In a litter of kittens, don’t allow the dominant ones to become bullies. And don’t neglect your wallflower kittens—give them all equal time, says Fairclough. “You will naturally gravitate toward the kitten that is more comfortable and social, but don’t forget to spend quality time with your shy or scared kitten,” she says. Giving a shy kitten some time away from his siblings allows you to work with him without distractions, and can give him confidence, she notes.
Wrapping scared kittens in a soft towel can help them relax. Fairclough faces the kitten away from her. “Looking directly at him can be threatening. He’ll look up at you when he’s ready, and soon you’ll become his friend, comfort, and food source,” she says. When a kitten is frightened and prefers to hide and not be held, Riccio knows she’ll need to make more time for him. She also wraps a scared kitten and only exposes his head so he feels more secure and can’t escape. While watching TV, she gently touches him until he relaxes. She notes that having the TV on low volume, as well as the radio and CD player, exposes kittens to normal sounds they’ll encounter down the road.
Handling isn’t just about direct touch— you can do your kittens a great favor by getting them accustomed to wearing a collar and tags early in life. Letting them get used to the sensation will help discourage them from trying to take off their collar later on in their adoptive homes.
Time to Play, Things to Scratch, Food to Munch
Fosterers also teach kittens to play nicely. Using a wand toy works well; it keeps your hands far from sharp kitten teeth and nails.
Schneller and McCall never use their hands or any toy that resembles hands and also stop playing when kittens get rough. They say they usually find that siblings and playmates are great to teach kittens to play nicely.
Fairclough never plays roughly or too energetically; that can cause playtime to get out of hand, and roughness can become an issue. If a kitten bites her, she redirects him to a toy. If he continues to nip, she stops playing and walks away.
Marault encourages rowdy kittens to play gently. “If they play too rough, biting and scratching, we whimper and draw back until the kitten understands he’s caused pain, which is usually not their intent at all,” he says.
Scratching objects is normal behavior, and kittens start early, so teaching them to scratch appropriately is another important job. Schneller and McCall make sure there are plenty of scratching items available. If a kitten scratches inappropriately, they distract the kitten by clapping their hands or offering a toy. When possible, they put enticing scents on appropriate scratching items.

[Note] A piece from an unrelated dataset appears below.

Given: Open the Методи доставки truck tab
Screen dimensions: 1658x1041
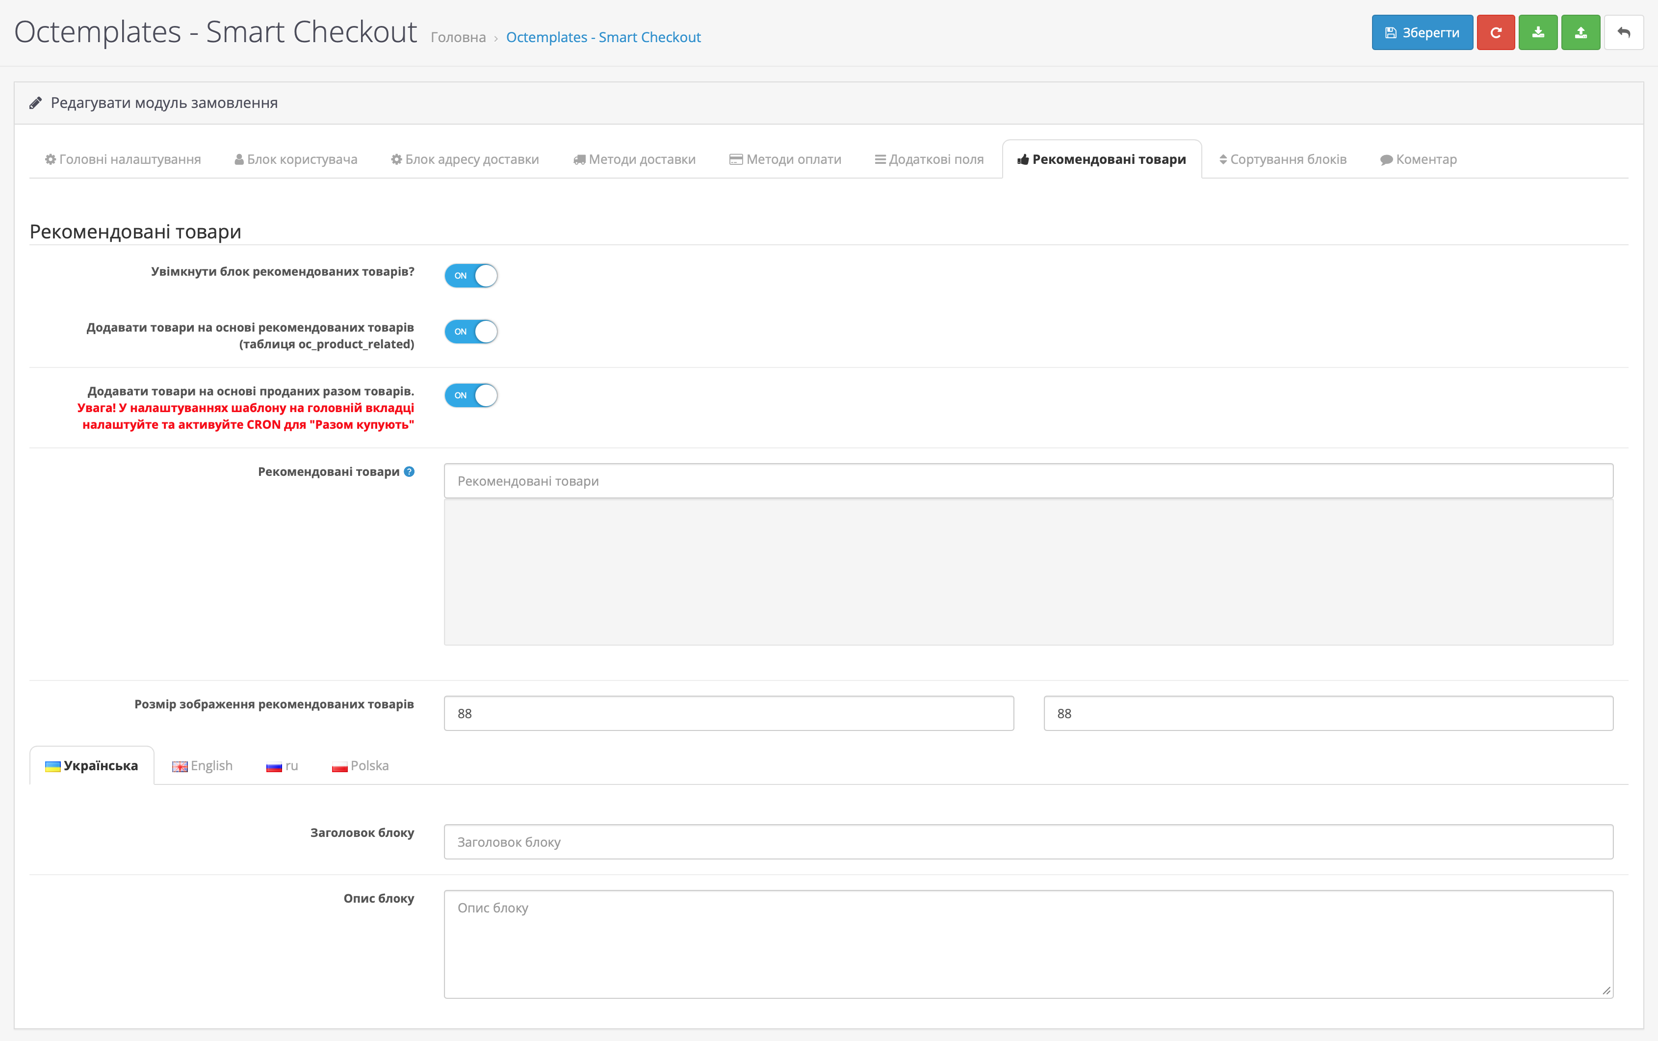Looking at the screenshot, I should (x=634, y=160).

It’s not a good idea to hold a kitten’s paws to teach him where to scratch. Dragging a wand toy near and on the scratching post or box will achieve the same objective without scaring him. Providing a stable scratching post is important because kittens may be reluctant to return to one that has fallen over and frightened them.
Cats are often portrayed as finicky eaters—and some are. Schlueter warns that kittens tend to fixate on the food they are used to. Feeding a variety of flavors and textures ensures a cat with a more varied palate who will more easily adjust to whatever diet his adopter prefers in the new home, she says.
Many organizations, like the one Foley fosters for, rely on food donations. She mixes three kinds of dry food so kittens don’t getan upset stomach if an adopter changes food. Ross always provides adopters with the food her fosters have been eating so that any diet changes can be done gradually, and informs adopters if a kitten has any problems with a particular type of food.